West Midlands Ambulance Service assistant chief officer Steve Wheaton said nearly 2,000 ambulances had waited more than an hour this month to hand over an A&E patient.

He added that in one case, a paramedic in Dudley was forced to wait more than six hours.

Wheaton said the situation was the worst he had known in his 20-year career.

West Midlands Ambulance Service covers Shropshire, Herefordshire, Worcestershire, Warwickshire, Staffordshire and the West Midlands conurbation.

Wheaton said: ‘Patient safety is our number one priority and we do our best to make sure that we look after patients, but it is becoming increasingly hard to maintain a 999 service and a service to patients in a corridor.
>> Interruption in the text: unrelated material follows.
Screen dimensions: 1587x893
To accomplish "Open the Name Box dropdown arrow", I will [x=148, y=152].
‘Corridors are not the best place for patients to be nursed.’

He said that the ambulance service is regularly leaving paramedics with patients in corridors and occasionally, vehicles are answering emergencies without a stretcher because the patient is still lying on it in hospital.

Wheaton warned that hospital delays were impacting on 999 response times.
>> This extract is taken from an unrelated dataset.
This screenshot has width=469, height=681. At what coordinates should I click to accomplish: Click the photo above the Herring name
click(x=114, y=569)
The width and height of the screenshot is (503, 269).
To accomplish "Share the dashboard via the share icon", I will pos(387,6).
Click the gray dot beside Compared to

He said: ‘I am sure that if you looked through some of the cases that we have seen, patients’ chances of survival would have improved, or the outcome of their care could have been better, had we got there faster.’

From April, hospitals will start being fined for not releasing ambulances quickly enough. Wheaton said, on present levels, the fines would cost Heart of England £17m a year.

• The GMB union is organising a demonstration outside the Royal Sussex County Hospital on Saturday 6th April 2013 at 11.00am to protest against £30m cuts announced this week.

The GMB said it will take all necessary measures, including balloting members for industrial action, to prevent these ill-advised plans from being implemented.

The protest is being organised in alliance with Defend the NHS Brighton who are campaigning to protect the NHS services in Sussex.

Former south east London trust special administrator who ordered the axing of Lewisham A&E and Maternity, Mathew Kershaw, is the incoming Chief Executive of Brighton & Sussex University Hospitals NHS Trust (BSUH) and takes over on 1st April.